The other day I sat on the floor of the library, in the Biblical criticism section, with my papers, notebooks, and texts spread around me, for five hours. I emerged from the stacks with pins and needles in my feet and a glorious sense of achievement. Nothing was finished, nothing was strictly “accomplished,” but I had had an interaction with a book on my own terms. I had figured things out for myself. And by the sweeping and comprehensive word things I mean about one hundred lines of the Iliad.
I was an ignorant schoolmaster, to borrow a phrase from Rancière. Knowing no more Greek than the alphabet, I went painstakingly through the interlinear figuring out if my hunch about diction between a simile and the main narrative was right—and it was! But it was only because I had pushed myself to memorize the simile in Greek that I was able to find those echoing words in the text.

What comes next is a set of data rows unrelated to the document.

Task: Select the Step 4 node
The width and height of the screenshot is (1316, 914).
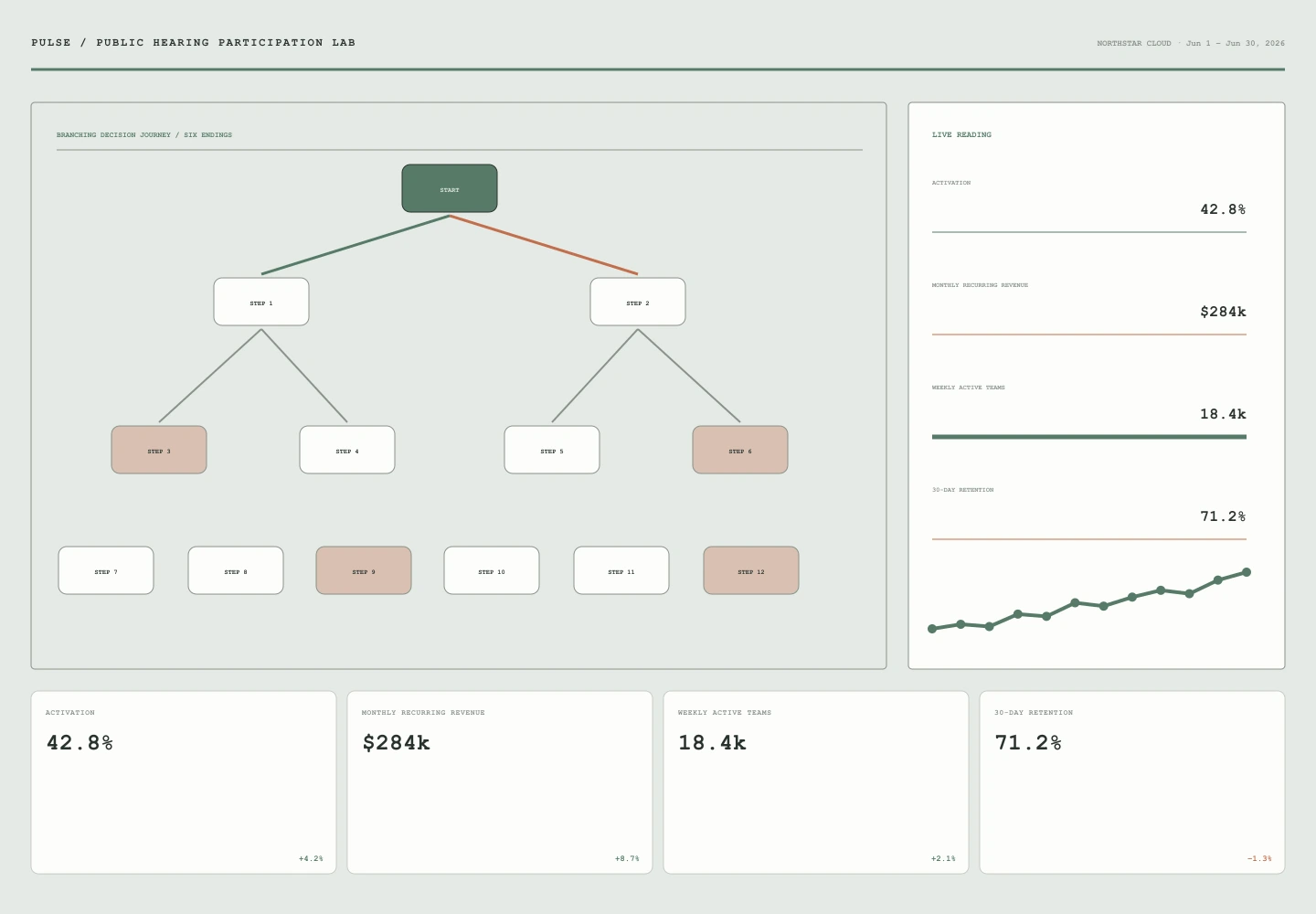Action: tap(347, 450)
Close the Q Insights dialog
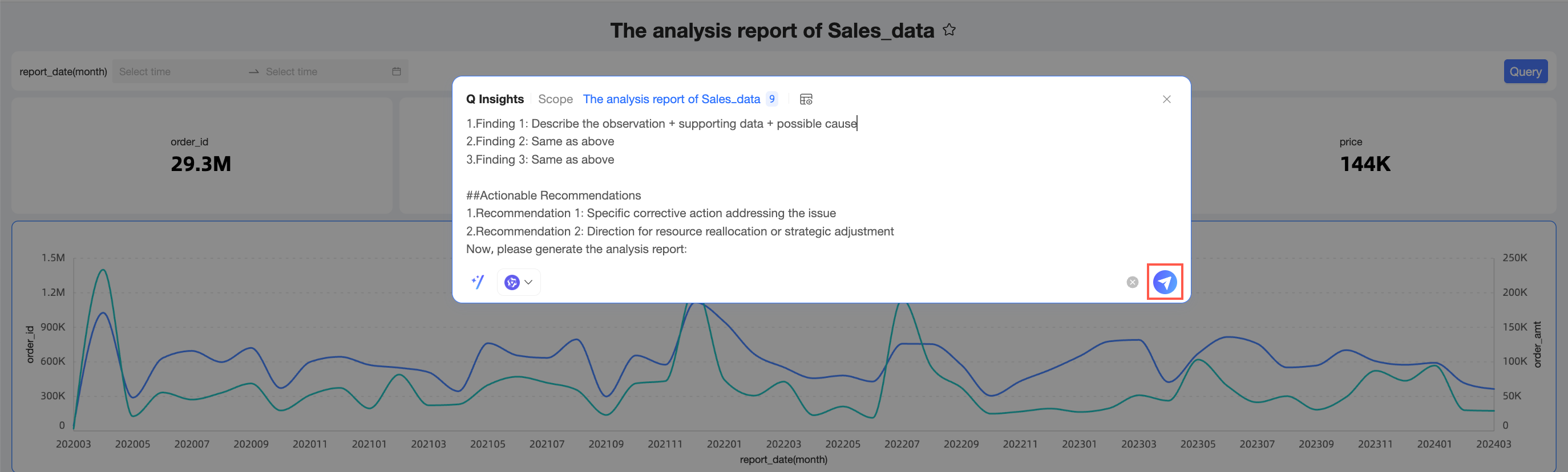The width and height of the screenshot is (1568, 472). click(1166, 99)
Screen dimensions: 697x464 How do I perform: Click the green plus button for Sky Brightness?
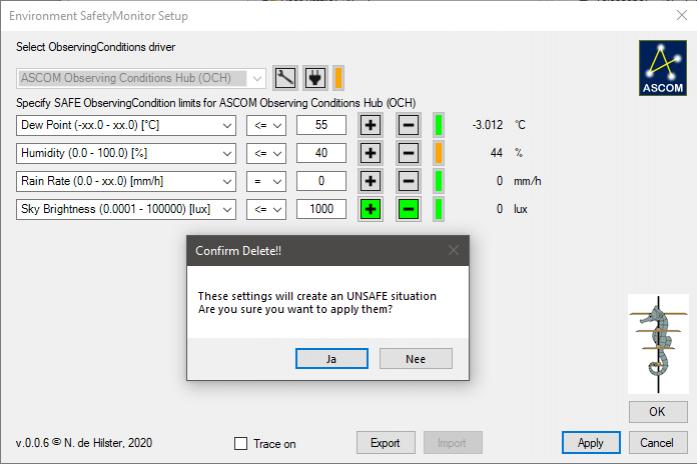pyautogui.click(x=371, y=209)
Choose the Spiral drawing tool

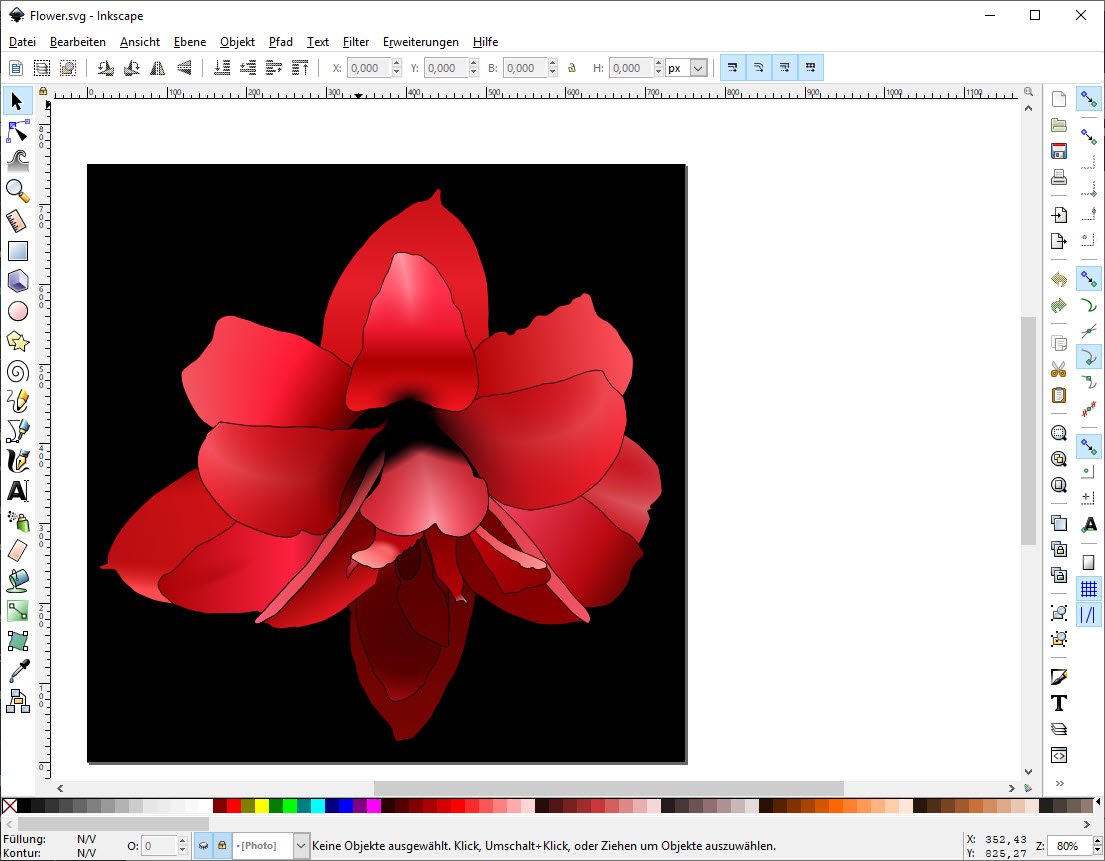coord(17,371)
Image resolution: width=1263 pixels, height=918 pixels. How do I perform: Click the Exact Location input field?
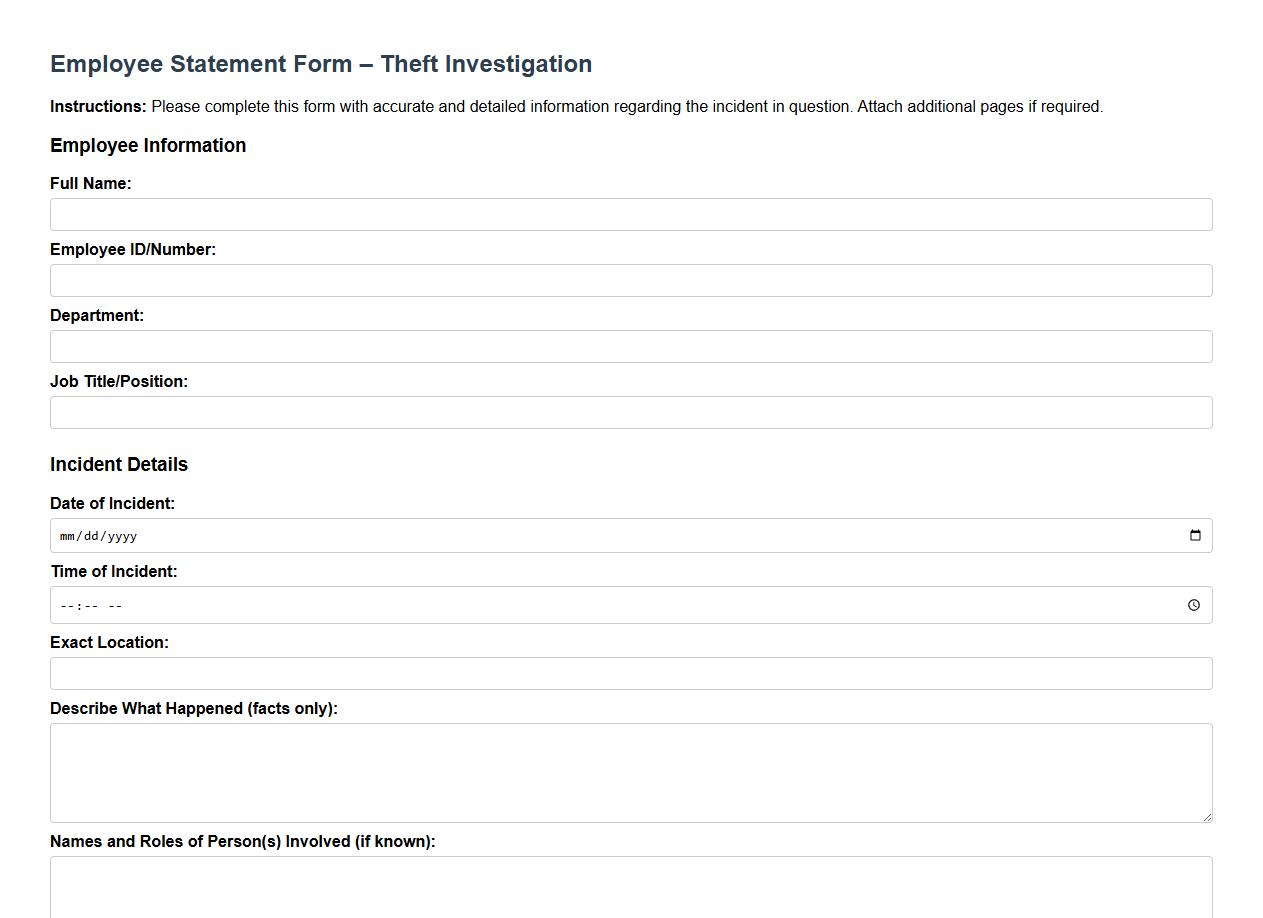[x=630, y=673]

In the span of that afternoon I learned more about the Iliad than I have all term in class. And this is not a depressing thought to me, nor is it a poor reflection on the class itself. But it is a boggling reminder that one must write about something and give over hours of lonely thought and attention before anything in a book like the Iliad comes into focus. I rewarded myself for the scholarly Greek work by writing some short poems, working to interpret the text in narrative form. (I’d never done this before, either—performing exegesis by writing a piece of literary reception.)
When I’ve sat down to write the last few times I’ve noticed something different about my attitude toward it, even my physiognomy while I’m writing. I feel less strained and contorted. I’m having fun, and I think my delight in writing now has something to do with the perfect confluence of the astonishing attention to my writing I got from my mom while homeschooling and the profound neglect of writing instruction I’ve gotten at college. I had a rigorous if unconventional foundation, and now I get to play around with the superstructure.
A friend of mine gave a great speech this week. He reminded us that to be a student, a teacher, a writer—what he calls “close reading as a profession”—is possibly the only way to truly live a life of service. Teaching is, in his words, “non-instrumental, indefinite, and self-effacing.” For all my world-shifting experiences with practical skills in the last few months, the impractical still has this draw on me. Maybe I am fated to be some sort of permanent student or chronic teacher, and maybe that’s not such a bad fate.